To monitor the status of the restore job, see the Monitoring section below.
To restore an encrypted database, the query is slightly different as it needs to include details for the encryption key:
exec msdb.dbo.rds_restore_database @restore_db_name='database_name', @s3_arn_to_restore_from='arn:aws:s3::: bucket_name/file_name_and_extension', @kms_master_key_arn='arn:aws:kms:region:account-id:key/key-id';
Monitoring the Status of your RDS Backup Query
When you start a backup or restore procedure using the queries described above, the message return by SQL Server to the query window only confirms that the command to start the stored procedure has been sent. It’s doesn’t tell you if the process is complete, or how long it’s been running. Amazon provides a stored procedure that will allow you to track the status of a task running on the database. It’s called msdb.dbo.rds_task_status and can be executed from SSMS using this command:
exec msdb.dbo.rds_task_status @db_name='database_name';
Just replace ‘database_name’ with the name of the database you want to monitor. The query is the same for monitoring BACKUP or RESTORE jobs.

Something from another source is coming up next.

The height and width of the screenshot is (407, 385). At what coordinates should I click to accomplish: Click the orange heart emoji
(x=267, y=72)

Note that this query returns the status of our currently running backup job, which has a task_id of 8. The lifecycle field for this task shows IN_PROGRESS, which means the backup is still running, even though the ‘% complete’ field says 100. The duration shows that this process has been running for one minute.
Tip: You can run this query as often as you like, but the status is only updated approximately every two minutes; the results are not specifically real-time.

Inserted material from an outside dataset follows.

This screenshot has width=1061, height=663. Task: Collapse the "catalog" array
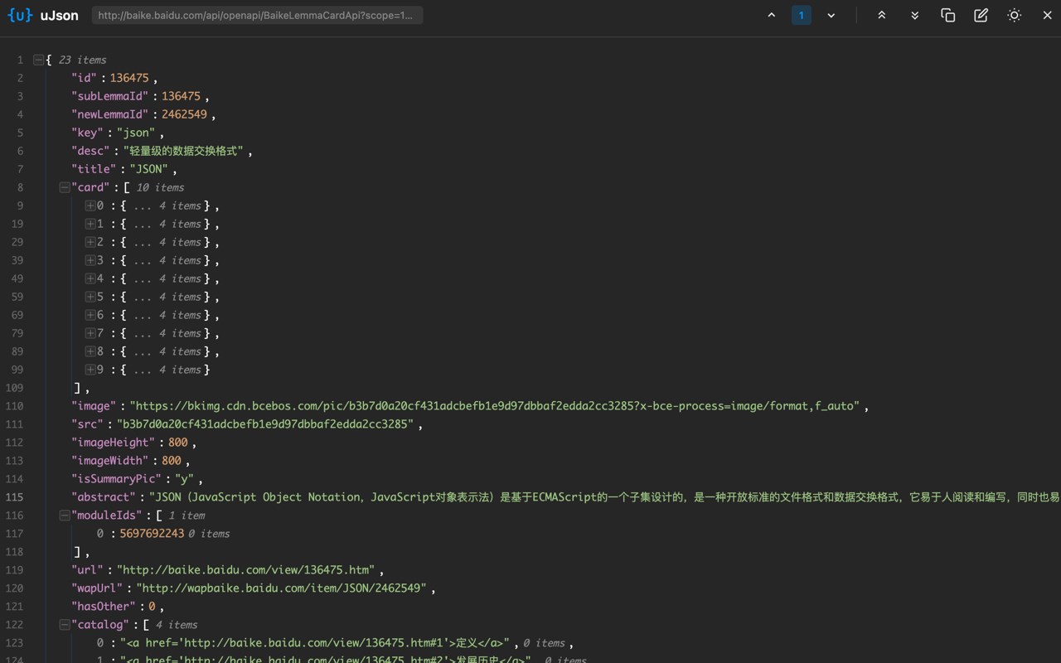pyautogui.click(x=65, y=625)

Tip: If you only want to see results for the status of a specific task, you can use the @task_id parameter. For the example above, this query:
exec msdb.dbo.rds_task_status @db_name='AdventureWorks2017', @task_id=8;
would return results only for the job running under that id.
You can cancel a task if you know the task_id number or the name of the database the task is running on:
exec msdb.dbo.rds_cancel_task @task_id=1234;
exec msdb.dbo.rds_cancel_task @db_name=’database_name’;
RDS SQL Server Database Import-Export Scenarios
The ability of RDS SQL Server to process and create .bak backup files is essential for many database tasks, especially for those involving the importing of SQL Server databases from on-premise SQL Servers into RDS, as well as exporting RDS SQL Server databases to an on-premise server. Amazon RDS SQL Server can help you complete each of these scenarios:
|Source Database||Destination Database||Process|
|On-premise SQL Server instance||RDS SQL Server Instance||1. Run a native SQL Server backup on the on-premise database
2. Copy the .bak file to S3
3. Run the msdb.dbo.rds.restore_database stored procedure in RDS
4. Note that Amazon DMS is another option that doesn’t require .bak files and offers mirroring & synchronization benefits.

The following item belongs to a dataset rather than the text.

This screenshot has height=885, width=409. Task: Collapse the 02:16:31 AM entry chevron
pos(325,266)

|RDS SQL Server Instance||On-Premise SQL Server Instance||1. Run the msdb.dbo.rds.backup_database stored procedure on RDS
2. Ensure the on-premise SQL Server can access the .bak file (may need to copy it from S3 to a file share)
3. Run the native SQL Server restore on the on-premise server
|RDS SQL Server Instance||RDS SQL Server Instance||1. Consider using the built-in RDS SQL Server snapshot and restore process (see documentation) – you don’t have to create or use .bak files for RDS to RDS backups/restores.
2. If you choose to use .bak files, run the msdb.dbo.rds.backup_database stored proc on the source database, and then run the msdb.dbo.rds.restore_database stored proc on the target RDS instance.